06-19-2007, 08:50 AM
You've chosen wisely. The 4 man is the right choice for a single person (and their dog) to really live out of, and the weight is not at all prohibitive for a single person to carry. I live in the PNW, and do get condensation on the walls. However, it runs down the walls and doesn't drip into the inside. With the space you'll have in a four man, I would suggest just not packing your stuff too closely to the walls. Now the mosquito netting for your part of the world is a different matter. I would think it would be nice to sleep with both doors open in the summer and not get invaded.

06-19-2007, 09:30 AM
yeah, i was already planning on getting the bug netting....do the mosquitoes/black flies get up under the walls easily? I imagine just burning some bug dope would solve this problem anyways.

06-19-2007, 09:47 AM
they don't really get up under the walls. the pitch is pretty taught to the ground. they'd have to crawl under and then fly up.

Woods Walker
06-19-2007, 08:43 PM
I have both the paratipi and 4-man. I owned a 6-man. Found that you can stand in the 6-man but not the 4. Well I can sorta stand to change my clothes but that is all. I use some 6 inch tie offs on my nail pegs to make my 4-man a little bit larger. Then I kick snow around the sides to seal it up for heating. I have used the small stove in both the 4 and 6 man tipis. It has enough horse power for the 4-man but think it is under powered for winter in the 6.
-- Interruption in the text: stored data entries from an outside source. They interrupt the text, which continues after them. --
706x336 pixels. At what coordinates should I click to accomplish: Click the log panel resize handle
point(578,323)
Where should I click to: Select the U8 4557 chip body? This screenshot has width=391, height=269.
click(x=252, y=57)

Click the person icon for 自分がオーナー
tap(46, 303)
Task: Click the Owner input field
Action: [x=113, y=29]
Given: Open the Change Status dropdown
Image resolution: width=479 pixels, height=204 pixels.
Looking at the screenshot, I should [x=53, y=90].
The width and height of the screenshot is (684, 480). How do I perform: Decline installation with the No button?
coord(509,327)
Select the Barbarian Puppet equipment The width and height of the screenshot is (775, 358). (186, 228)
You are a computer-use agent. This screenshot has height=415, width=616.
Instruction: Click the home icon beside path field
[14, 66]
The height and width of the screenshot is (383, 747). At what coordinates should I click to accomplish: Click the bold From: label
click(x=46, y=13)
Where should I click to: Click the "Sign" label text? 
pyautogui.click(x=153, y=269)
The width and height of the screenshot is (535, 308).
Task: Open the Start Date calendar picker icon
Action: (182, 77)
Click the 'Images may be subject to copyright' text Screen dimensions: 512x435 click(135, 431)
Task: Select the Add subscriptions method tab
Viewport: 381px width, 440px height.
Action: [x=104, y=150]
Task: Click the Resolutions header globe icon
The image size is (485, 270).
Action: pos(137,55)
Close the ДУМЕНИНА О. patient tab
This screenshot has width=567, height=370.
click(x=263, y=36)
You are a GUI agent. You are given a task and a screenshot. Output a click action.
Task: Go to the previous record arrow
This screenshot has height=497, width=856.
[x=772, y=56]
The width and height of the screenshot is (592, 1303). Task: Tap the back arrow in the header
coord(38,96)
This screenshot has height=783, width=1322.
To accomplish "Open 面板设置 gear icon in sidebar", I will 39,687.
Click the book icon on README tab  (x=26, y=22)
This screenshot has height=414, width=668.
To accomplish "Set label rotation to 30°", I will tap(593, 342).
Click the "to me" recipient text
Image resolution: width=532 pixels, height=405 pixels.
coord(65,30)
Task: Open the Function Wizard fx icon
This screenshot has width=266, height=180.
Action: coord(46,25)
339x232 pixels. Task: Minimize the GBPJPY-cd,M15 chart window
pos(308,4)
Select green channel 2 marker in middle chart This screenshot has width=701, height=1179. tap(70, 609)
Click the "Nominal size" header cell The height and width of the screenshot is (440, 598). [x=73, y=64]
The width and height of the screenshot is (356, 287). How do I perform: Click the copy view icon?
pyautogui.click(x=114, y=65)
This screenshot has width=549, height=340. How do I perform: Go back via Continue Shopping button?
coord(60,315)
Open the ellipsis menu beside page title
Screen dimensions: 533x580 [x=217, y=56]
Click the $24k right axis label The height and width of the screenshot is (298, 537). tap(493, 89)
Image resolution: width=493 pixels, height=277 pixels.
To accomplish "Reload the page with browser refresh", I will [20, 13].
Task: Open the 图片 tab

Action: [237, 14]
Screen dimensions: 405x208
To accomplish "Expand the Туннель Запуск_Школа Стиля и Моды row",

The paratipi is easy to heat and very very light weight. But tend to take the larger tipi out as I often don't have far to go and the extra room is very welcome. However I am not going to be selling my paratipi anytime soon as it fills a role. 20 minutes of heated tent can turn back a whole day of cold weather. Hard to get that for only 6 lbs. If I was you and weight was not a big issue I would look at the 6-man med stove combo or the 8-man large stove combo. If you are looking for something that one guy can carry without too much trouble than the 4-man with small stove may be the ticket. Just understand that the smaller stove may take more work than a med. I use the 4-man/small stove combo more than any other winter shelter. Have not had as much time in the sticks this year but did enjoy the indoor cooking and heat of my Kifaru tipi last winter.

I have bug net on the 4-man and it does keep out moderate bug issues if pitched tight. If I was in Maine during bug season I would carry a bug bivy or some of those coils. But for me the Kifau tipis tend to be for winter use. Have only taken mine out maybe 6 times during summer as I tend to solo Hammock camp.